**TRECHO FORNECIDO**
+ + + +
Os resultados são sintetizados em três tabelas, uma para cada recorte
analítico. Nas duas primeiras, os dados são porcentagens que exprimem as
posições relativas de cada tipo de entidade em cada uma das medidas.12 As
porcentagens foram calculadas em relação aos resultados dos três tipos mais
centrais de entidades - organizações populares, ONGs e articuladoras -,
agrupadas na categoria "demais autores". A média desses três tipos serve,
assim, como parâmetro de comparação.13 Valores positivos indicam que, nessa
medida, a entidade em questão tem um resultado melhor do que a média das
entidades mais centrais. Valores negativos, pelo contrário, indicam resultados
inferiores aos apresentados pelas organizações civis centrais. Os valores não
possuem significado em si, mas permitem examinar as posições relativas das
entidades estudadas. A maior parte dos dados tem valores negativos, isto é, os
resultados apontam quão piores são os resultados desses atores. A lógica dessas
tabelas é simples, mas seu significado, numa primeira leitura, pode parecer
contra-intuitivo: valores negativos elevados são piores que valores negativos
baixos, pois indicam que uma entidade é mais periférica. Na terceira tabela
trata-se de um ranking simples, e os números exprimem apenas uma relação de
ordem para cada ator nas medidas calculadas. Como são seis os tipos de atores
analisados, o ranking de cada medida posiciona o respectivo ator entre um e
seis.
Na Tabela_1 nota-se que todas as entidades aqui consideradas apresentam, via de
regra, posições relativas inferiores às das organizações civis centrais em
termos de centralidade e, quase sempre, de coesão. Por isso a caracterização de
"atores periféricos", peculiarmente no caso das associações comunitárias, cujas
posições são as piores em quase todas as medidas contempladas. Na "periferia"
do campo societário estão localizadas não apenas as associações comunitárias,
mas também as associações de bairro devido à sua relativa irrelevância para os
outros atores - conforme mostrado na Tabela_3. Ambos os tipos de entidades
mostram-se fortemente dependentes dos vínculos estabelecidos com atores mais
centrais. Em um segundo plano há entidades com posições intermediárias: os
fóruns e as entidades assistenciais, que também possuem baixa centralidade, mas
se destacam por serem procuradas e, conforme será visto, por atuarem como
atores-ponte.
+ + + +
**SEGMENTO DE DADOS**
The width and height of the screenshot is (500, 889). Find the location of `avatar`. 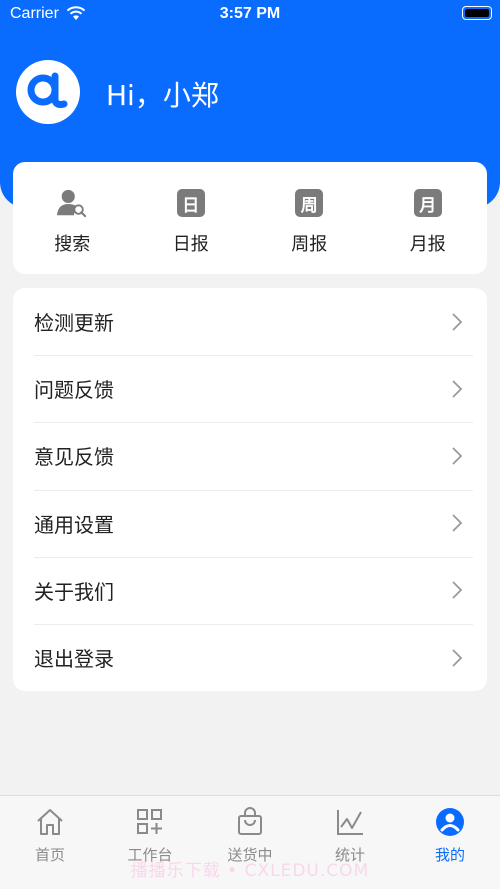

avatar is located at coordinates (48, 92).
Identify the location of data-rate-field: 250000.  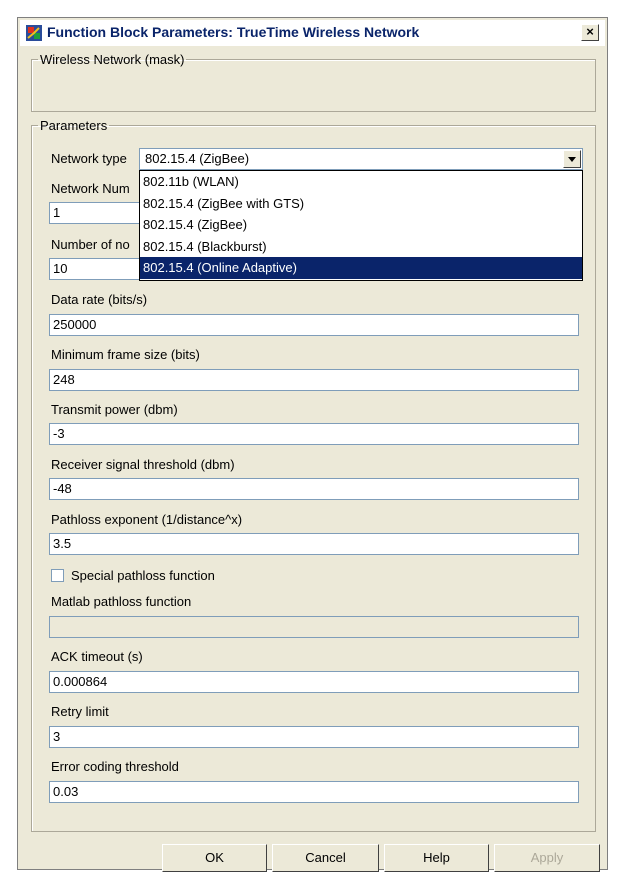
(314, 325).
+ + + +
**OBJETIVO DA TAREFA**
Verifique se cada afirmação a seguir está de acordo com o trecho acima sobre as tabelas de posições relativas das entidades. Para cada uma, responda sim ou não e cite literalmente as palavras do trecho que decidem a resposta: (a) nas duas primeiras tabelas, valores positivos indicam resultado melhor do que a média das entidades mais centrais; (b) a terceira tabela também apresenta porcentagens calculadas em relação à média dos "demais autores"; (c) os fóruns e as entidades assistenciais têm alta centralidade.

**RESULTADO ABAIXO**
(a) Sim: "Valores positivos indicam que, nessa medida, a entidade em questão tem um resultado melhor do que a média das entidades mais centrais."
(b) Não: "Na terceira tabela trata-se de um ranking simples, e os números exprimem apenas uma relação de ordem para cada ator nas medidas calculadas."
(c) Não: "os fóruns e as entidades assistenciais, que também possuem baixa centralidade"